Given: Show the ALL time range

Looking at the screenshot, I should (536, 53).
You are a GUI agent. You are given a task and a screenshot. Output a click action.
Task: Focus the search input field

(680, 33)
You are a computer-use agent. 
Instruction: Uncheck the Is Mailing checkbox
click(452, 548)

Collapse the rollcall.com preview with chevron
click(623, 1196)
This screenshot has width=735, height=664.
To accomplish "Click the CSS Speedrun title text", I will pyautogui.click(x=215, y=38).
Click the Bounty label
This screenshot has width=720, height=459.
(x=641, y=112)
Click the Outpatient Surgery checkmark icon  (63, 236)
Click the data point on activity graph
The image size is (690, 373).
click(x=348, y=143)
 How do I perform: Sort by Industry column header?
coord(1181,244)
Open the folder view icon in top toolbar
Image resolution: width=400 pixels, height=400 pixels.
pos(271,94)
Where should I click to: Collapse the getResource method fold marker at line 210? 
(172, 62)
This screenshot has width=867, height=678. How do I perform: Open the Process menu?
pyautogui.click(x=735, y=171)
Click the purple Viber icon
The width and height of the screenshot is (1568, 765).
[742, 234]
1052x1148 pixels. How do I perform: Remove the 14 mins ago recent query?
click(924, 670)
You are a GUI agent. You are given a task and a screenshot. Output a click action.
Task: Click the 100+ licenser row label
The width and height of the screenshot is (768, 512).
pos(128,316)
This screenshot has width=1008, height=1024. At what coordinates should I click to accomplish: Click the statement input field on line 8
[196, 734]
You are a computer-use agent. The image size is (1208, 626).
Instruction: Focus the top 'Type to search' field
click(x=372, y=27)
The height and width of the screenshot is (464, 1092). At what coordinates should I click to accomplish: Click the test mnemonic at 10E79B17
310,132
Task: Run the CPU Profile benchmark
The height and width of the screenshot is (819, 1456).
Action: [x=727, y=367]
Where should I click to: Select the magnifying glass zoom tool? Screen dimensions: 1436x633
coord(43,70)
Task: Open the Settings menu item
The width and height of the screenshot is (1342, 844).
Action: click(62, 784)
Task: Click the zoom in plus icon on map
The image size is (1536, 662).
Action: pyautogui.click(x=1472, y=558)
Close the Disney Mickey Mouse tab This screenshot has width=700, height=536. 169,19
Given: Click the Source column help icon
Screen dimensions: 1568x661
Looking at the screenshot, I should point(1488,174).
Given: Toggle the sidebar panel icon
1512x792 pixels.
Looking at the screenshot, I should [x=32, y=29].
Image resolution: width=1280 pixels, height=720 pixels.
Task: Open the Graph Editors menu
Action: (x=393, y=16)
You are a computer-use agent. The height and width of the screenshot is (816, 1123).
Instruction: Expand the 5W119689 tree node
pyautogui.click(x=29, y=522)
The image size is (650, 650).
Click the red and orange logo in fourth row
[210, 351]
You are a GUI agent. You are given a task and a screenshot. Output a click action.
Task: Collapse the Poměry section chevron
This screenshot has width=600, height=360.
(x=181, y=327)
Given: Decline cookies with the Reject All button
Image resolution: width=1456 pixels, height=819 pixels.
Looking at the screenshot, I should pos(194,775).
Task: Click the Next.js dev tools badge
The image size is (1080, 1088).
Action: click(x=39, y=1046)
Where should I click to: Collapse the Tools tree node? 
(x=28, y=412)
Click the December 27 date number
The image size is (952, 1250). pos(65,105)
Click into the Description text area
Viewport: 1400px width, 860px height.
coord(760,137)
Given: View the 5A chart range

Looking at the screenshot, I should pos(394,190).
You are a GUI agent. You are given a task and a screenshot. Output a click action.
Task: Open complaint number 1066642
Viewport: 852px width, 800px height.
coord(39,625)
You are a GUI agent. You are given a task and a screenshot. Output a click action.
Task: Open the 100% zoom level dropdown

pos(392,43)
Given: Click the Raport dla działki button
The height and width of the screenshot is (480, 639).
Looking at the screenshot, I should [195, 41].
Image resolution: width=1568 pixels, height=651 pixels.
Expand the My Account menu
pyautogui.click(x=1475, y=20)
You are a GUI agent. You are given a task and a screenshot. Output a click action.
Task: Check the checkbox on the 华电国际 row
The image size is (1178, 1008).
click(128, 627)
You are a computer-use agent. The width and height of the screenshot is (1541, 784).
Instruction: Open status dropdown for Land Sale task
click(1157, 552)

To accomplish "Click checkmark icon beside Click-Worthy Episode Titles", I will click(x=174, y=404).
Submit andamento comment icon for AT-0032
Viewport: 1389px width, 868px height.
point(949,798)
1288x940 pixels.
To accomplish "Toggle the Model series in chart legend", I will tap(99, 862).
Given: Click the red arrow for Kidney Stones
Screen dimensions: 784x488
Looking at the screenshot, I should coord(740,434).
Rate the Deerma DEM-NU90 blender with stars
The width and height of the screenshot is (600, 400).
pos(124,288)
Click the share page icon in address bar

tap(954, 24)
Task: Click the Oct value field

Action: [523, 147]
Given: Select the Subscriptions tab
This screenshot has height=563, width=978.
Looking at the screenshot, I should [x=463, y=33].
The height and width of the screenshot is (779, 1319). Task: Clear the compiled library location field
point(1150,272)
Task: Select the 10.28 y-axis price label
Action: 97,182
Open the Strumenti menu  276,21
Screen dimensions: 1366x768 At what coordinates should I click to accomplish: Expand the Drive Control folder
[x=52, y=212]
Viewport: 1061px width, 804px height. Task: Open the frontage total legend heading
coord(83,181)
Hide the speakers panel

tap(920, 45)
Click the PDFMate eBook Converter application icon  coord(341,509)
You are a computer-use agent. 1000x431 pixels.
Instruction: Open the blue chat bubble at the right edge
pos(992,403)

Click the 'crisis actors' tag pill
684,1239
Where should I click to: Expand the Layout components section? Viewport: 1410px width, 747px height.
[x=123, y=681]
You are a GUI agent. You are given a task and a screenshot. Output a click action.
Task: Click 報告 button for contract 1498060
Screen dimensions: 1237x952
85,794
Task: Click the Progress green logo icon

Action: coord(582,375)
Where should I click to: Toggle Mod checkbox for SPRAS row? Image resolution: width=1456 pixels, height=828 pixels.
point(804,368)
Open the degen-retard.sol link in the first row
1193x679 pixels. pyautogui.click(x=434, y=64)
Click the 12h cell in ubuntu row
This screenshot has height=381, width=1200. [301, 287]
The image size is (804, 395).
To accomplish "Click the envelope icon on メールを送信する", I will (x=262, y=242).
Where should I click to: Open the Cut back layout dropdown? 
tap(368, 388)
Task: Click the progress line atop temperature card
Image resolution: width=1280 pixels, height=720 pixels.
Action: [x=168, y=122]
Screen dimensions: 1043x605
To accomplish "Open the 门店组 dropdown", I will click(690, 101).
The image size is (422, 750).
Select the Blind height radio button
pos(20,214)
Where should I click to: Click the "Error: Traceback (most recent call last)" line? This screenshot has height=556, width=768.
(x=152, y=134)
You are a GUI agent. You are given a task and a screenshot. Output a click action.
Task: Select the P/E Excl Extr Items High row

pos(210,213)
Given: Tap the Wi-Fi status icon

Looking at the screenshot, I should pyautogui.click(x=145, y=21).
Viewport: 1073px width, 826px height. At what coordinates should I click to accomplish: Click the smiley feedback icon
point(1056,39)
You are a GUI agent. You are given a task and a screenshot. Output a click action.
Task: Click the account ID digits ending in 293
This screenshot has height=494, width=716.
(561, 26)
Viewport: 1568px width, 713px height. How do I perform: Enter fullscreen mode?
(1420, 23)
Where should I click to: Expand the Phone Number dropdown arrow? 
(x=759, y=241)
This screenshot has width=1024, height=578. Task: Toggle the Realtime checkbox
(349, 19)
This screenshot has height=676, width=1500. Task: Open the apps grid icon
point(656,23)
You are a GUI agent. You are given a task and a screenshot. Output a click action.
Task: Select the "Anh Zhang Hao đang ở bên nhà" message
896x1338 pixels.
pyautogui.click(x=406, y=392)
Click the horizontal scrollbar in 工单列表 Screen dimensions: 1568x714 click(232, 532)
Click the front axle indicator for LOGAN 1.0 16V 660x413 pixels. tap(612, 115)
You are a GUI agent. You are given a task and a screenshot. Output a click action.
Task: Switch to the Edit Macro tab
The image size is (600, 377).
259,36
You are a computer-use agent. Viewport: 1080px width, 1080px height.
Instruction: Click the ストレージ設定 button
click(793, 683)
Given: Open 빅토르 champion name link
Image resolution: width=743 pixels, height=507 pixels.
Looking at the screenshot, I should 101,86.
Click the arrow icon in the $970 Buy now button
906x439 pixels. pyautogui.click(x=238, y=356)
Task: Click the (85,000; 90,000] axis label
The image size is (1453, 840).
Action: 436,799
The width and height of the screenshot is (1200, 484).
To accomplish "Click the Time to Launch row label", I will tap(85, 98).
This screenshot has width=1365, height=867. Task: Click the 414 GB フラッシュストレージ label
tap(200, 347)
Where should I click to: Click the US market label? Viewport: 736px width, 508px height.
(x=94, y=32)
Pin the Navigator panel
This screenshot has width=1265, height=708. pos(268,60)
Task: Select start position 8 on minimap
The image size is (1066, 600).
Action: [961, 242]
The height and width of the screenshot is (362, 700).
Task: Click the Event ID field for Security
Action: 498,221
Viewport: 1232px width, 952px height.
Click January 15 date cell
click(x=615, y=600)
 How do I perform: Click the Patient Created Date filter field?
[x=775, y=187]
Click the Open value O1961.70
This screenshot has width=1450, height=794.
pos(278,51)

**Work required:** Reproduce exactly the lines of the records above from the one with "Instruction: Open status" to the one with "1288x940 pixels.", both included, and leave out everything else.

**Output:**
Instruction: Open status dropdown for Land Sale task
click(1157, 552)

To accomplish "Click checkmark icon beside Click-Worthy Episode Titles", I will click(x=174, y=404).
Submit andamento comment icon for AT-0032
Viewport: 1389px width, 868px height.
point(949,798)
1288x940 pixels.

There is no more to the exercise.